• _What is being asked_
When you reach the line containing "The height and", start transcribing exactly and continue through the last line of the data, skipping every picture.

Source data

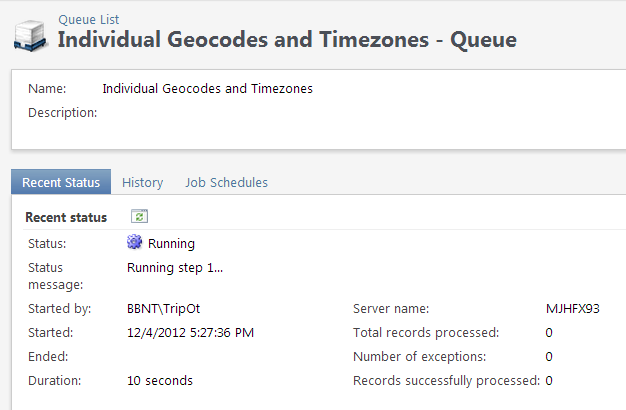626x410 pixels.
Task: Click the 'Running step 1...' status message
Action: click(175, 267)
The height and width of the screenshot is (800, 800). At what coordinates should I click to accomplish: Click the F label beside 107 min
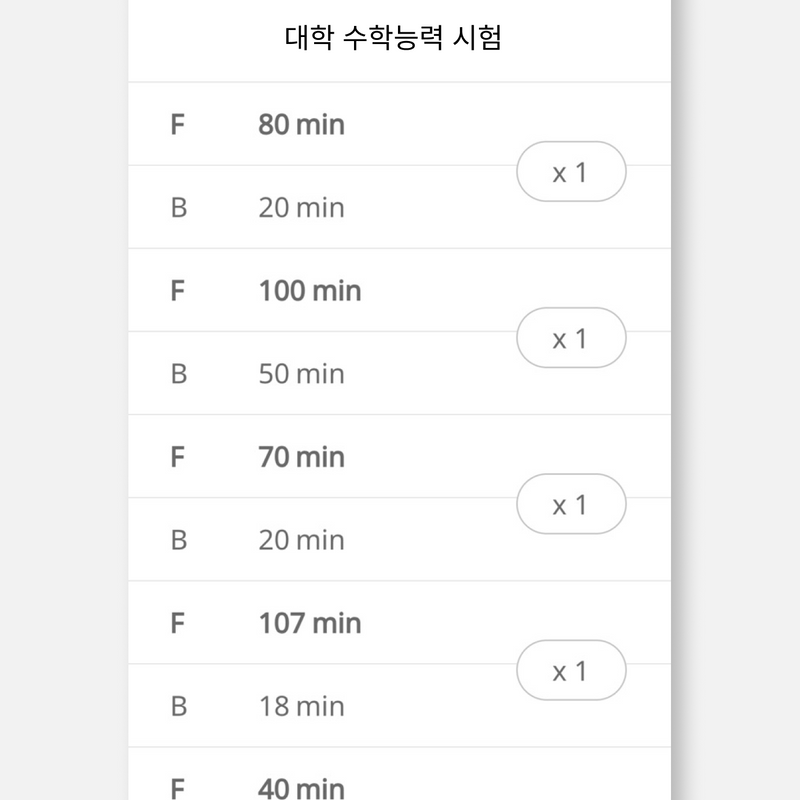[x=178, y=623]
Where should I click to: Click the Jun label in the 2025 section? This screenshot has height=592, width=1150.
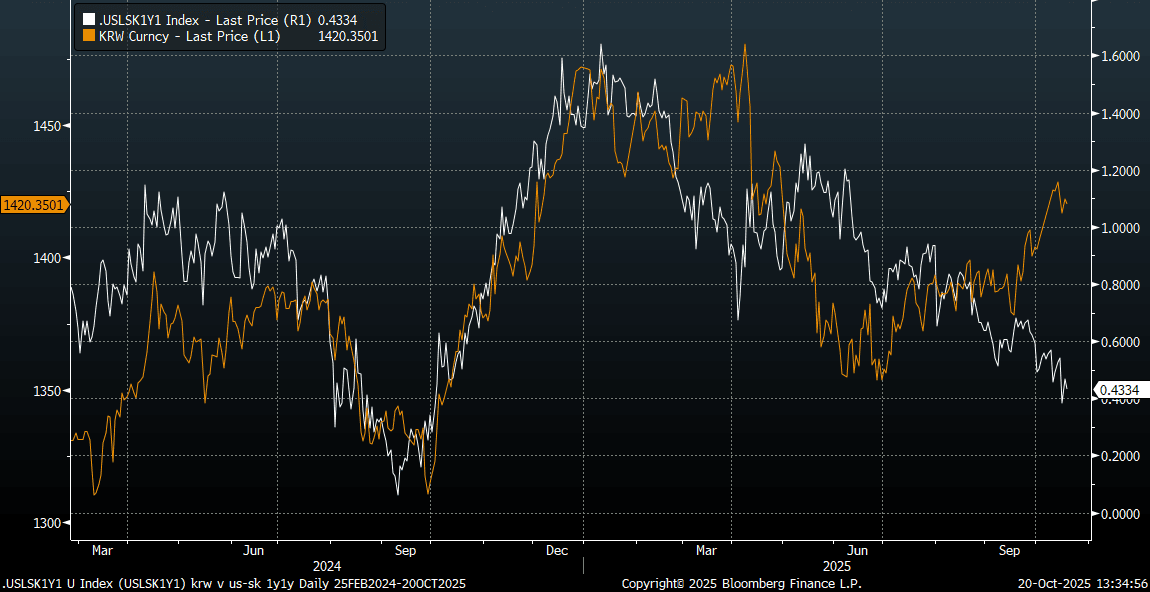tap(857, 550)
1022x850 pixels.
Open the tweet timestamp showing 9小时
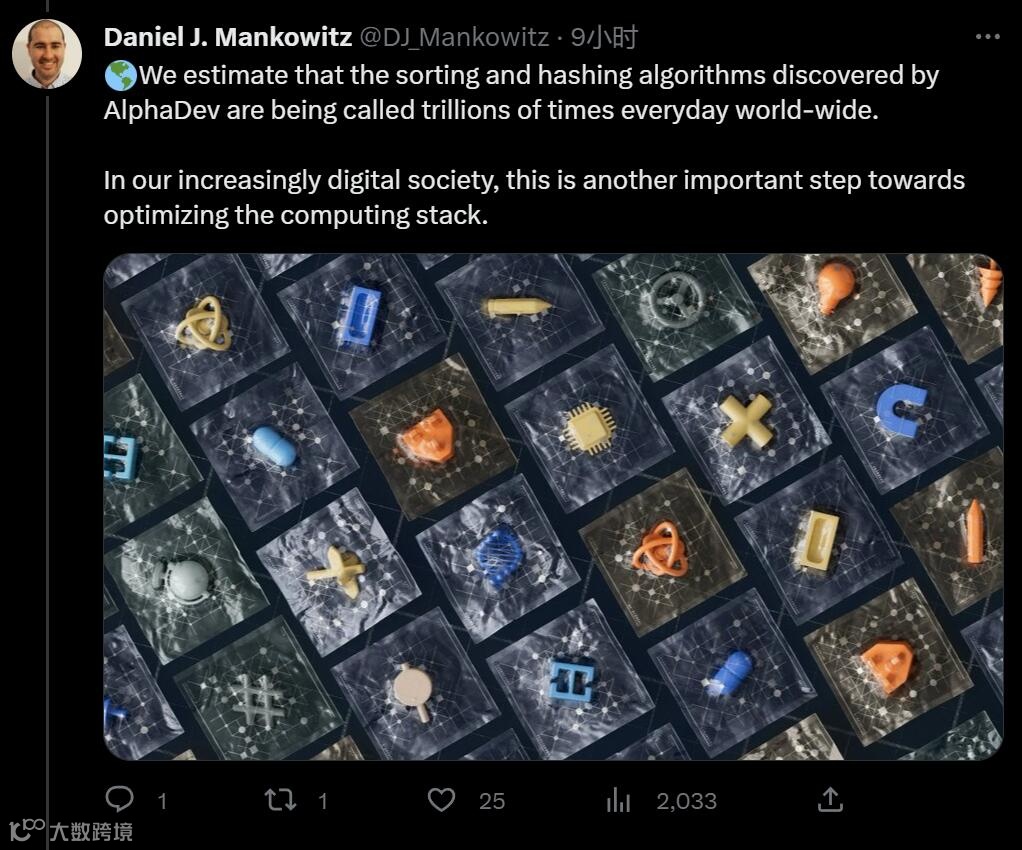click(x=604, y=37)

• _Solution to this exercise_
The height and width of the screenshot is (800, 800). At what coordinates should I click to accomplish: Click the F label beside 107 min
[x=178, y=623]
Where should I click to: Click the Jun label in the 2025 section? This screenshot has height=592, width=1150.
tap(857, 550)
1022x850 pixels.
Open the tweet timestamp showing 9小时
click(x=604, y=37)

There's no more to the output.